Dr. Mishra and colleagues observed no differences between the standard fasting and nonfasting groups with respect to in-hospital mortality (0.3% vs. 0.7%, respectively; P = .616), patient satisfaction score (a mean of 4.4 vs. a mean of 4.5; P = .257), and mean total cost of hospitalization ($8,446 vs. $6,960; P = .654).

“In this randomized, controlled trial, we found that there was no significant difference in the rate of overall adverse events with an approach of unrestricted oral intake prior to cardiac catheterization compared to strict fasting, and it was associated with better patient satisfaction and lower cost of care, especially for hospitalized patients,” concluded Dr. Mishra, who conducted the research during his fellowship at The Guthrie Clinic.

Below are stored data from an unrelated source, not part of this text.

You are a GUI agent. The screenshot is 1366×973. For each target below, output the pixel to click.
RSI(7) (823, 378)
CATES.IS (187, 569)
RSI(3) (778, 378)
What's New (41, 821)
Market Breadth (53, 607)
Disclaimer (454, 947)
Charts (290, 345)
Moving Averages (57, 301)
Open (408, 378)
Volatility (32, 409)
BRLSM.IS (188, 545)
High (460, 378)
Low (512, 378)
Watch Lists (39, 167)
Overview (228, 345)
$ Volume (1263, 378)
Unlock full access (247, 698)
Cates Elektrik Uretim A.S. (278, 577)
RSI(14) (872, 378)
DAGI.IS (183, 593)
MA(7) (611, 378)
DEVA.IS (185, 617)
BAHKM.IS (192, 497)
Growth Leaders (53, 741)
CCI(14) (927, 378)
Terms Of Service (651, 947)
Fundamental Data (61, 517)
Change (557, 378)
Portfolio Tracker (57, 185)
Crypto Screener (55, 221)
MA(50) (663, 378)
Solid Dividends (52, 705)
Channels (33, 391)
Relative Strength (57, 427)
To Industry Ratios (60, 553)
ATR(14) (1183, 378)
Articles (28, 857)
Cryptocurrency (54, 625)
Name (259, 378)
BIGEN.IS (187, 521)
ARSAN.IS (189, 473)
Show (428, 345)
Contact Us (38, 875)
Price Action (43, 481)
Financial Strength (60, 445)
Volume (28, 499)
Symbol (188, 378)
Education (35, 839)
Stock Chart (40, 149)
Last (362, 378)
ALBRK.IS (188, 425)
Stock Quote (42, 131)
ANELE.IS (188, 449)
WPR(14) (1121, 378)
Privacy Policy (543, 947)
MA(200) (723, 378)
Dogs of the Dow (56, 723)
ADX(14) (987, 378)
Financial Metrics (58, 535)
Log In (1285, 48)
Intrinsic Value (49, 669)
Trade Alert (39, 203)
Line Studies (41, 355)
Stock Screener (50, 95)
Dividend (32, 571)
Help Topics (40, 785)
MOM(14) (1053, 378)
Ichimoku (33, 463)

He acknowledged certain limitations of the trial, including the fact that results are applicable only to cardiac catheterization procedures, including coronary angiographies, percutaneous coronary interventions, and left heart catheterizations. “These results are not applicable to certain high-risk coronary procedures that required the use of a large-bore access or any valve procedures,” he said.

One of the session’s invited panelists, Cindy L. Grines, MD,, said that she and other interventional cardiologists have “gone around and around” on the issue of NPO prior to nonemergent cardiac catheterization. “I actually let my patients get fluids up until the time they’re put on the cath lab table,” said Dr. Grines, chief scientific officer of the Northside Cardiovascular Institute in Atlanta. “I haven’t been giving them solid food like this, though.”

Another panelist, Timothy D. Henry, MD, said that in his clinical experience, “patients don’t like being NPO, and I think we’ve all seen cases where patients are actually volume-depleted in the morning.” Dr. Henry, medical director of The Carl and Edyth Lindner Center for Research and Education at The Christ Hospital in Cincinnati, pointed out that most NPO policy “is not dictated by us as interventional cardiologists; it’s dictated by hospital policies or by anesthesiologists. Will [the results of this study] change what we do?”

The Donald Guthrie Research Foundation funded the study. Daniel P. Sporn, MD, FACC, was the study’s principal investigator. Dr. Mishra reported having no financial disclosures.